Die Vorfälle in Abu Ghuraib waren nur ein Teil des unglaublichen Schreckens, 300 Fälle von Misshandlungen wurden nach diesem Skandal schriftlich festgehalten. Dazu sind noch 1800 Fälle von Folter in den Gefängnissen dokumentiert und zwar meistens ausgeführt von Irakern an Irakern, also den Behörden, die von den Amerikanern ausgebildet wurden. 32 500 ermordete Zivilisten, darunter 164 Kinder, gehen auf das Konto der irakischen Armee und Polizei, davon 10 000 Tote mit Kopfschüssen und 439 Enthauptungen. Jeden Tag wurden 100-150 Leichen aus den Flüssen geborgen, viele von ihnen wiesen Spuren der Folter auf, sie waren verstümmelt, mit Bohrlöchern übersät oder mit Kabeln geknebelt.
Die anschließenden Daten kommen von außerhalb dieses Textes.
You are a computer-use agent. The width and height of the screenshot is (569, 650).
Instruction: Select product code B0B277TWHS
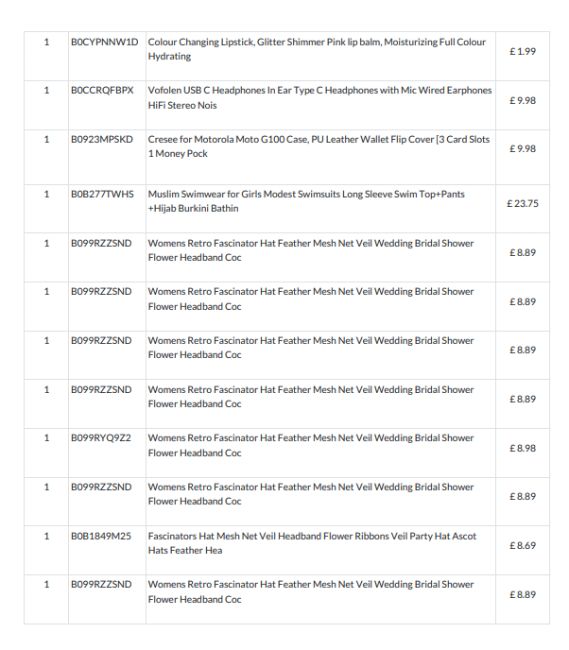pos(102,194)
Die irakischen lokalen Milizen erwiesen sich als wahre Todesschwadrone und wie zu Zeiten Saddam Husseins wurde und wird auf grausamste Weise gefoltert, gemordet, verschleppt und erpresst. Alte Rechnungen der Clans werden beglichen und die Kluft zwischen Schiiten und Sunniten vergrößert sich zusehends, das Land spaltet sich weiterhin in eine unversöhnliche Richtung.
Ursprünglich wurde dieser Krieg mit den Begründungen begonnen, dass es im Irak Massenvernichtungswaffen gibt und die Saddam-Regierung enge Beziehungen zu Al-Qaida hätte. Doch weder Massenvernichtungswaffen wurden gefunden, noch gab es die besagte Verbindung zu der Terrororganisation, erst mit diesem Krieg kam Al-Qaida ins Land. Das lässt ich auch anhand der Dokumente zeigen, 2004 wurde Al-Qaida nur 7 mal erwähnt, während es 2008 schon 8500 Einträge gab. Inzwischen gehen viele Morde auf das Konto von Al-Qaida, Irak ist ein gewalttätiger Ort mit einer korrupten politischen Elite und kriminellen Strukturen. Bis heute gibt es pro Tag ca. 200 Beerdigungen, viele sind Opfer von Anschlägen und die meisten werden als „unbekannt“ begraben.
Dieser Krieg ist wie jeder Krieg brutal und blutig, ein fortwährender Alptraum, das beweisen die Dokumente von Wikileaks, es gibt daran nichts zu beschönigen. Warum auch immer dieser Krieg begonnen wurde, ob für Öl und Einfluss in dieser Region, ein Ende des Gemetzels ist nicht in Sicht.